(538a) GO-Based Membrane As Barrier Against Toxic Vapors/Gases | AIChE

(538a) GO-Based Membrane As Barrier Against Toxic Vapors/Gases


Sirkar, K. - Presenter, New Jersey Institute of Technology
Peng, C., New Jersey Institute of Technology
Iqbal, Z., New Jersey Institute of Technology
Peterson, G. W., Edgewood Chemical Biological Center
Traditional protective garments loaded with activated carbons to remove toxic gases are bulky.
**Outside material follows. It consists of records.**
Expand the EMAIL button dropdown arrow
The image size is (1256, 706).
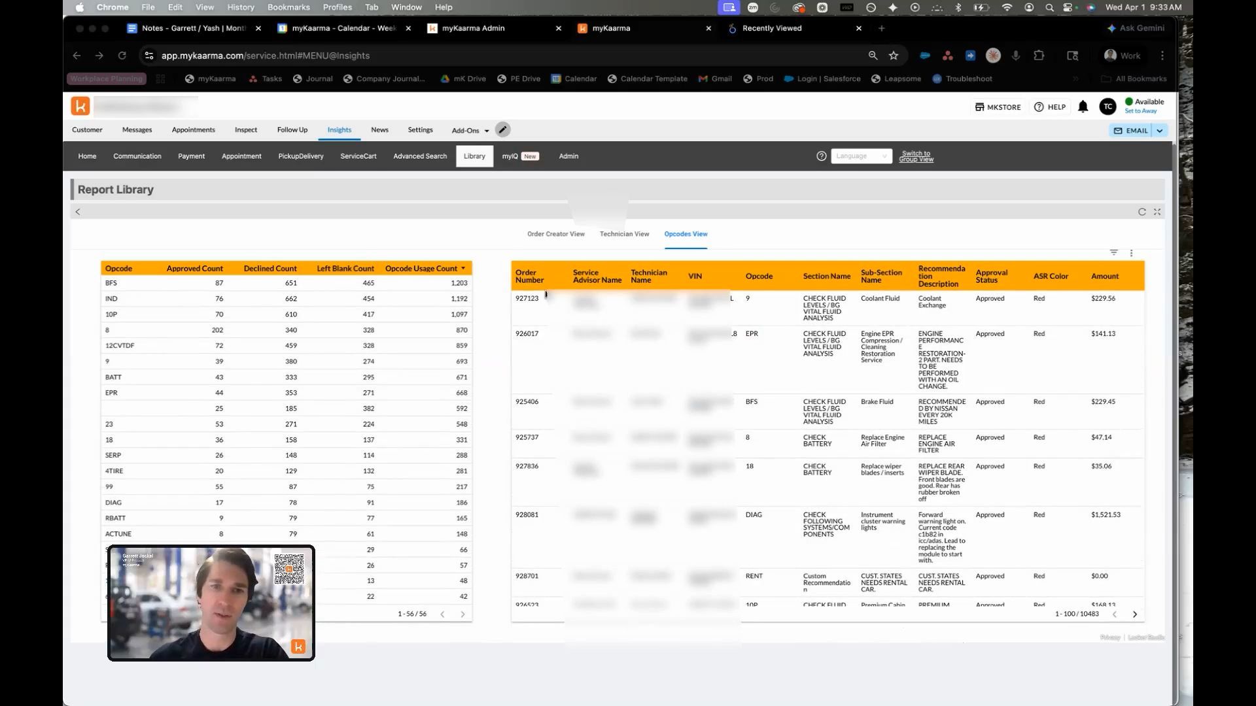point(1159,131)
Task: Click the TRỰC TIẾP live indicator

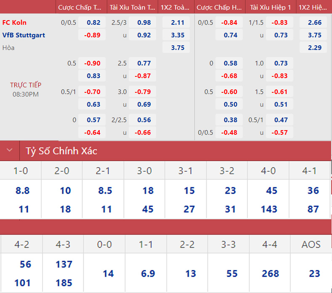Action: pyautogui.click(x=26, y=85)
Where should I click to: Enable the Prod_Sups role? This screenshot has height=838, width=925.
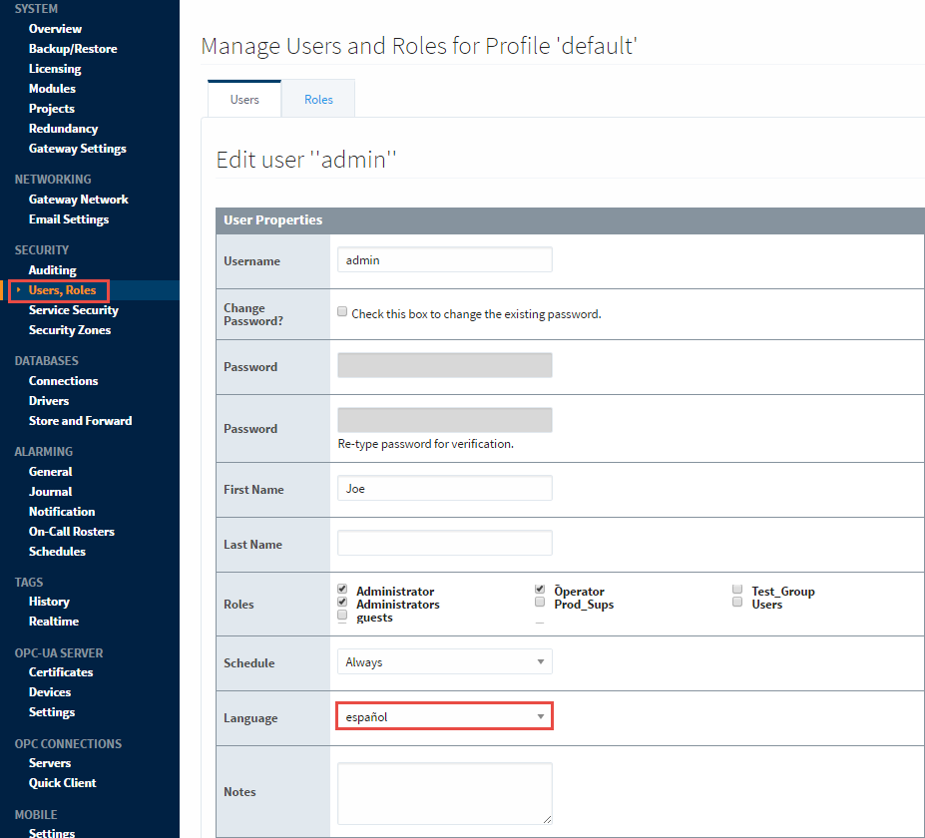pyautogui.click(x=539, y=602)
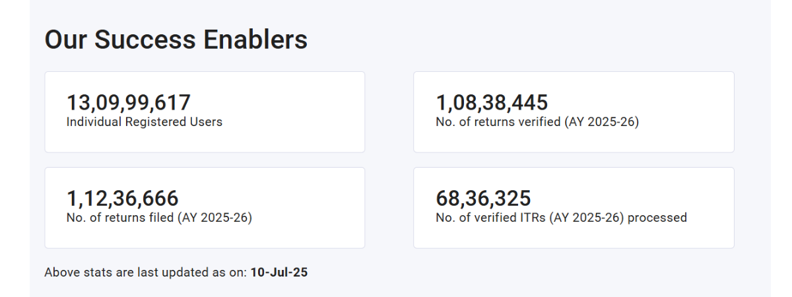Image resolution: width=792 pixels, height=297 pixels.
Task: Click "(AY 2025-26)" in the returns filed label
Action: [219, 218]
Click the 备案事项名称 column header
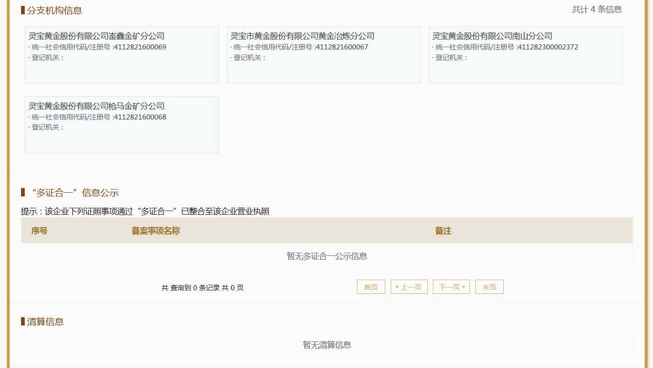The image size is (653, 368). point(156,231)
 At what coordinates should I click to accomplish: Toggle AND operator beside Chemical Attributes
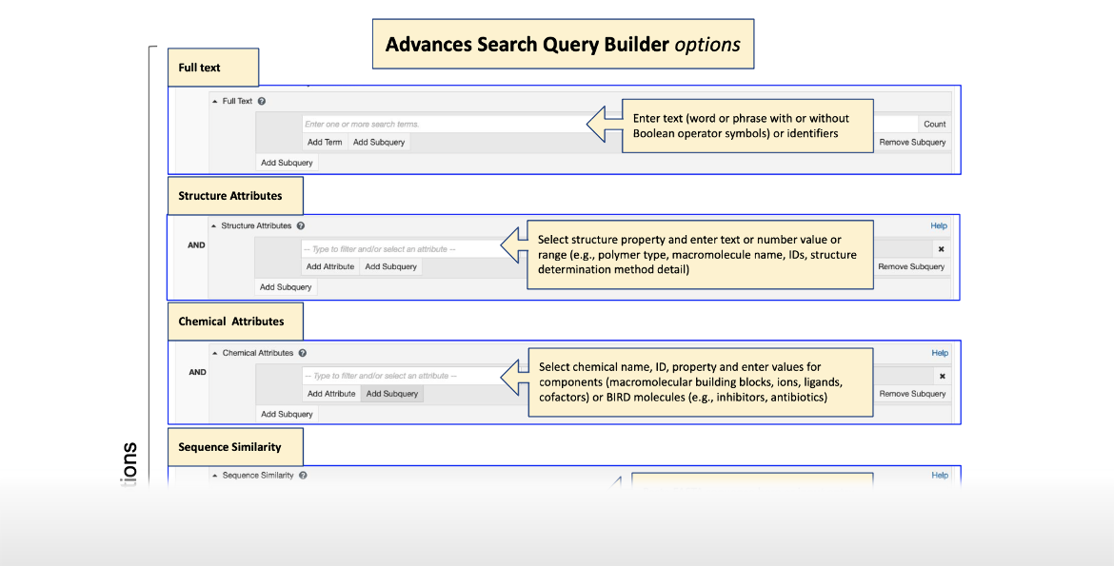point(197,372)
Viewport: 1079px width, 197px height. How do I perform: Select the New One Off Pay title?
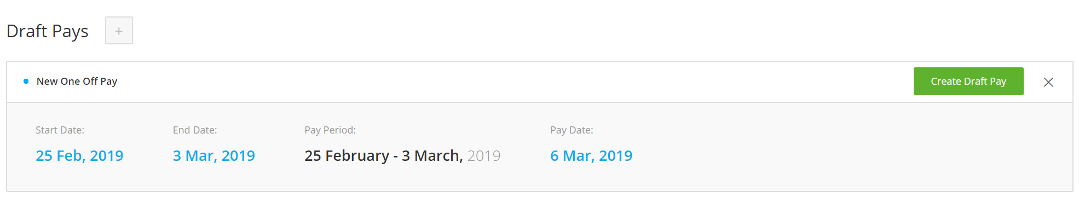tap(77, 82)
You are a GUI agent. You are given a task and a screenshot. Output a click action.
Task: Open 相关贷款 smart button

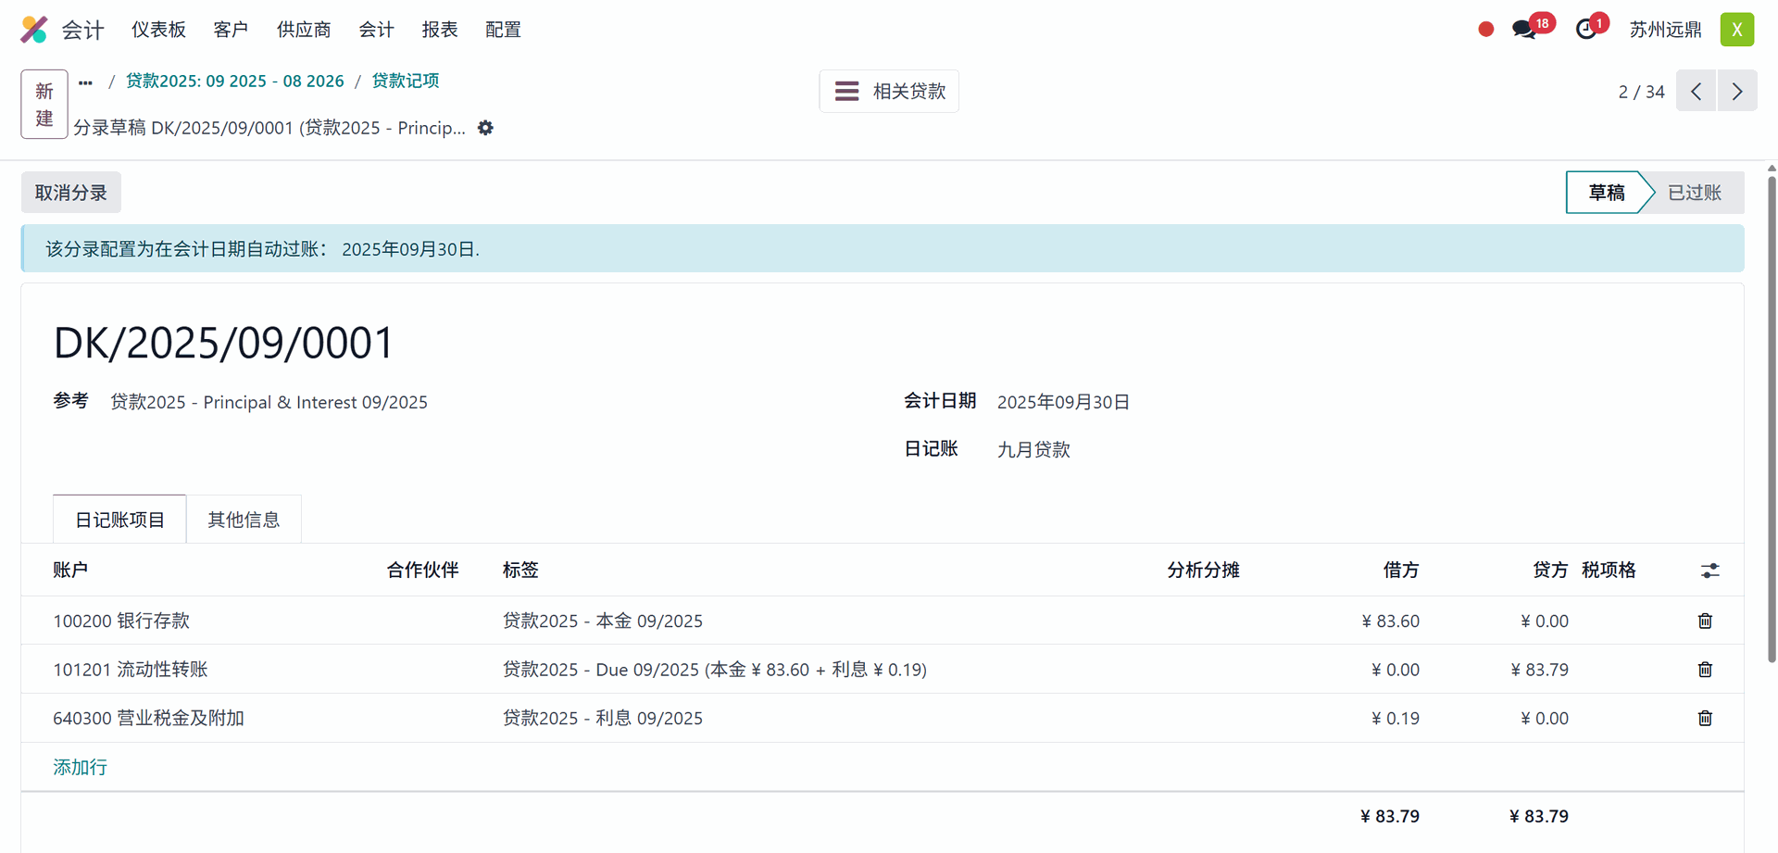(889, 92)
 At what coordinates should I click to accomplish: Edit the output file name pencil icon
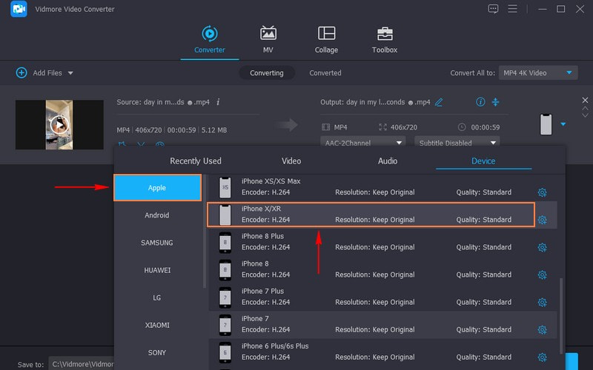point(439,102)
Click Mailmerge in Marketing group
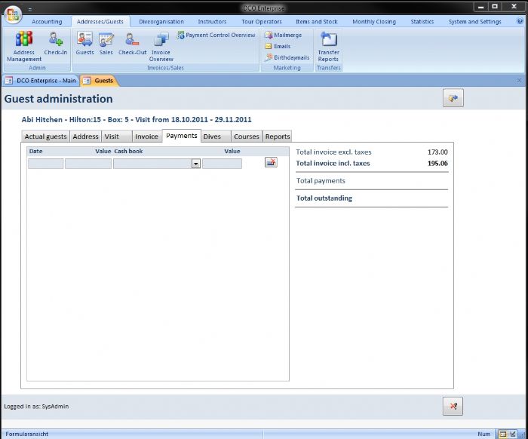 [x=283, y=35]
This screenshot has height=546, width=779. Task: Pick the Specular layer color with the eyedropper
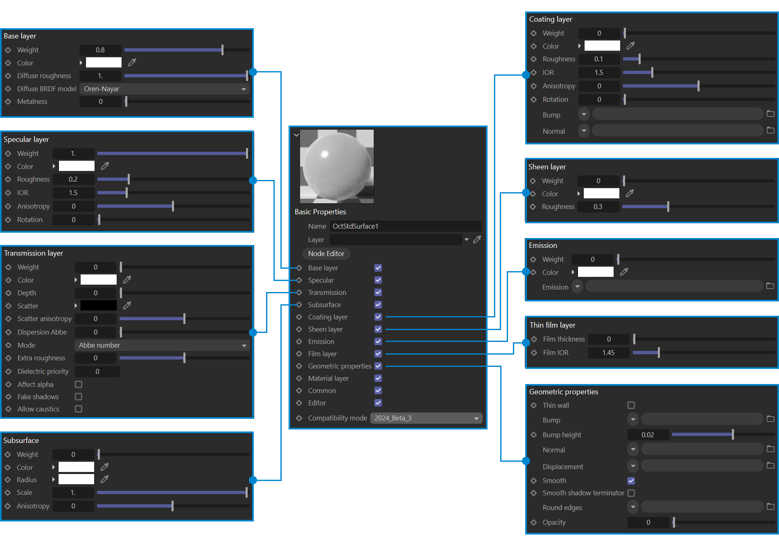pos(105,166)
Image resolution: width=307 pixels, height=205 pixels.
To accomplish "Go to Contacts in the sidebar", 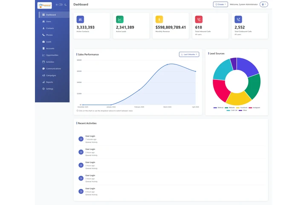I will pyautogui.click(x=50, y=28).
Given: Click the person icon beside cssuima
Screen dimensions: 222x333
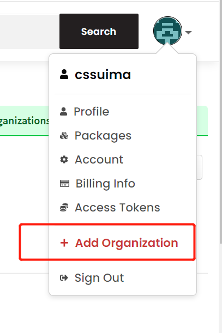Looking at the screenshot, I should (64, 74).
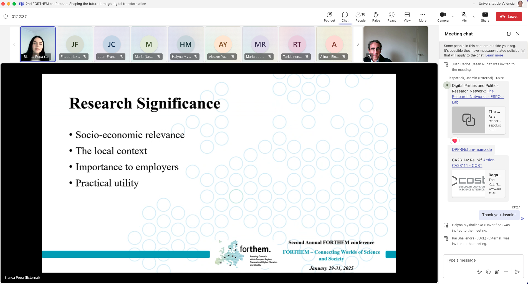Open the DPPRN@uni-mainz.de email link

(x=472, y=149)
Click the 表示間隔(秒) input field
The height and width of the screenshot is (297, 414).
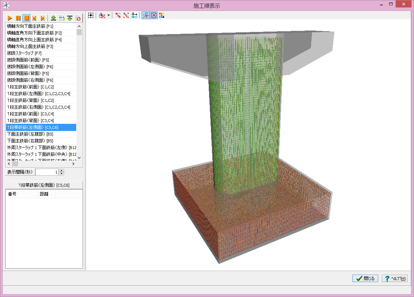[47, 172]
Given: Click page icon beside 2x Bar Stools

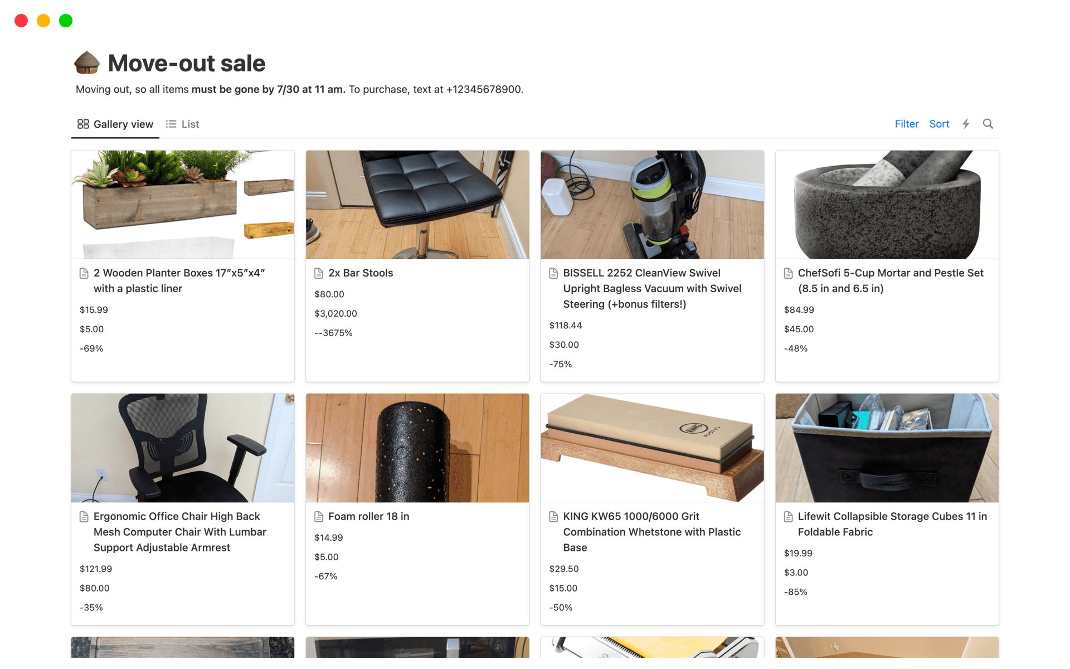Looking at the screenshot, I should [319, 273].
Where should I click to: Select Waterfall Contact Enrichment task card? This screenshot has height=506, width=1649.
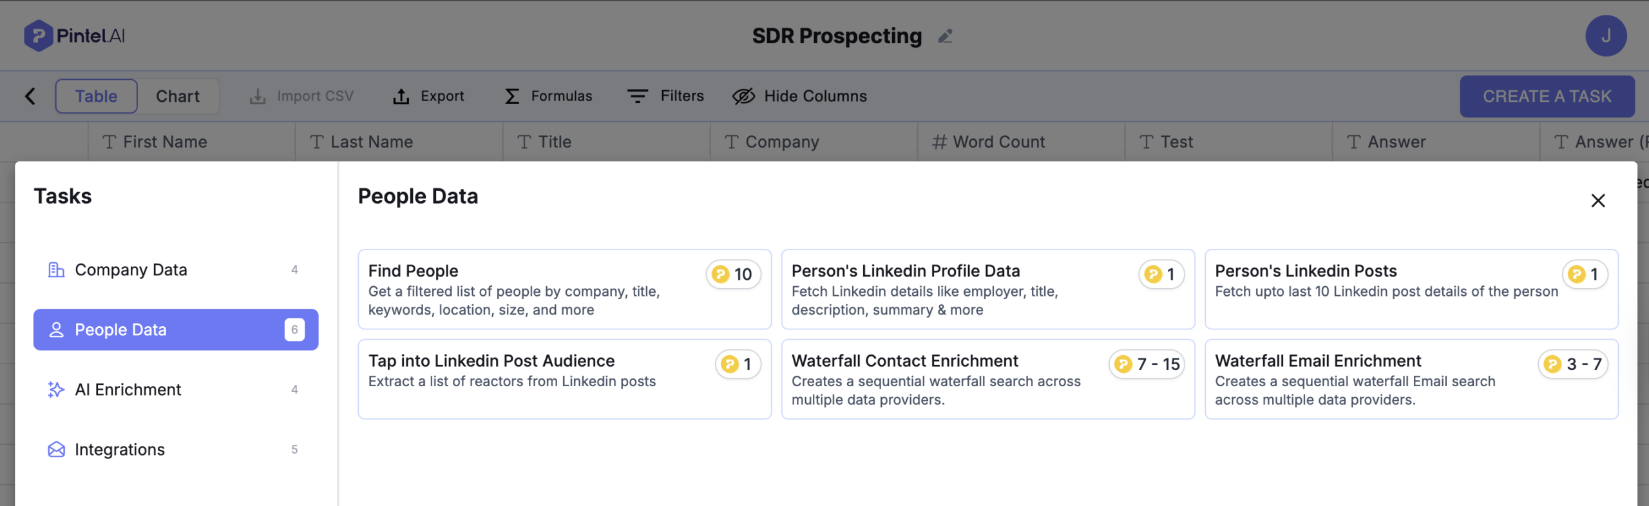[987, 379]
Novel graphene oxide (GO) flake-based composite lamellar membrane was developed for a garment for protection against chemical warfare agent (CWA) simulants: dimethyl methyl phosphonate (DMMP) (a sarin-simulant); 2-chloroethyl ethyl sulfide (CEES) (a simulant for sulfur mustard); yet it has a high moisture transmission rate. GO flakes (300-800 nm, 0.7-1.2 nm thick) dispersed in water were formed into a membrane by vacuum filtration on porous polyethersulfone (PES) or poly (ether-ether-ketone) (PEEK) support membrane for noncovalent π-π interactions with GO flakes. After physical compression, Upright Cup tests indicated: it can block toluene for 3-4 days and DMMP for 5 days while exhibiting excellent water vapor permeation. Further, they have low permeances for small molecule gases/vapors. The GO flakes underwent crosslinking later with ethylenediamine (EDA) during vacuum filtration followed by physical compression and heating. With a further spray-coating of polyurethane (PU), these membranes could be bent without losing barrier properties vis-à-vis DMMP for 5 days; a membrane not subjected to bending blocked DMMP for 15 days. For the PEEK-EDA-GO-PU compressed membranes after bending, the separation factors of H2O over others for low gas flow rates in the dynamic moisture permeation cell (DMPC) were: αH2O-He, 42.3; αH2O-N2, 110; αH2O-ethane, 1800. At higher gas flow rates in the DMPC, moisture transport rate goes up considerably due to reduced boundary layer resistances and exceeds the breathable fabric threshold water vapor flux, 2000 g/m2-day. The membrane displayed considerable resistance to permeation by CEES as well. This behavior has been compared with that of a nanopacked bed of membrane supported nanocrystals of UiO-66-NH2 MOF. The PES-EDA-GO-PU compressed membrane shows good mechanical property under tensile strength tests.